Bugün sosyal medyayı haber kaynağı olarak kullandığını söyleyen çok insan var. Ancak, sosyal medya platformları üzerinden yayılan yalan haberlerin gerçek haberlere oranla daha fazla paylaşıldığı ortaya çıkıyor. Gazeteler, bu durumu aşmak için editoryal süreçlerini güçlendirmeye devam ediyor.
Net olmamız lazım, gazeteler kağıda basıldıkları için değil, gazeteciler tarafından hazırlandıkları için doğru ve yeni haberin adresidir. Sosyal medya veri mühendisliği yaparak bize dair her bilgiyi toplar. Bu durum, gazeteciliğin geleceği açısından önemli bir tehdit oluşturuyor. Sosyal medya platformları, kullanıcıların verilerini toplarken, gazetelerin güvenilirliğini sorgulatıyor.
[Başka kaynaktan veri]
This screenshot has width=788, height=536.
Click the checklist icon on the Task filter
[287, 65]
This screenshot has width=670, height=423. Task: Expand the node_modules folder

Türkiye’de at oynatıyorlar ve biz çırılçıplak kaldığımızın farkında olmadan bu şirketlerin ekmeğine yağ sürmeye devam ediyoruz. Gazetecilik mesleği, bu zorluklarla başa çıkmak için yeni stratejiler geliştirmek zorundadır. Sosyal medya şirketlerinin reklam pazarını sömürmesi, gazeteciliği tehdit eden bir durum olarak öne çıkıyor.
Gazeteler halen dünyanın en güvenilir haber kaynaklarıdır. Yılın son haftasında Whatsapp’ın verdiği bir ilanı yayımladık. Gazetecilik mesleğini yaşatmak adına her ülkede davalar açılıyor, yeni yasalar çıkarılıyor. Bu durum, gazeteciliğin geleceği için umut verici bir gelişme olarak değerlendiriliyor.
Ancak, reklam sömürüsü devam ederse sadece gazetecilik değil, televizyonculuk da büyük zarar görecek. Sosyal medyayı sadece yaş sınırlamasıyla konuşacak zamanı çoktan geçtik. Mustafa Kemal Atatürk’ün Gençliğe Hitabesi’nde yer alan “memleketin her köşesi bilfiil işgal edilmiş olabilir” cümlesi artık gerçek oldu. Bu durum, gazeteciliğin geleceği için bir uyarı niteliği taşıyor.
Susurluk deyince çoğunluğun aklına ayran ve tost geliyor ama gazetecilerin aklına ilk gelen bir devlette olmaması gereken ilişkilerin açığa çıktığı Susurluk Kazası oluyor. Kalan son kuşak tükenmeden bu bilgi birikimini gelecek kuşaklara aktaracak düzeni mutlaka kurmak zorundayız. Gazetecilik mesleği, bu zorluklarla başa çıkmak için yeni stratejiler geliştirmek zorundadır.
Herkese mutlu bir yıl diliyorum. Gazetecilik, toplumun bilgi ihtiyacını karşılamaya devam edecek. Bu süreçte, gazetelerin rolü ve önemi daha da artacaktır. Gelecek, gazetecilik için yeni fırsatlar ve zorluklar barındırıyor.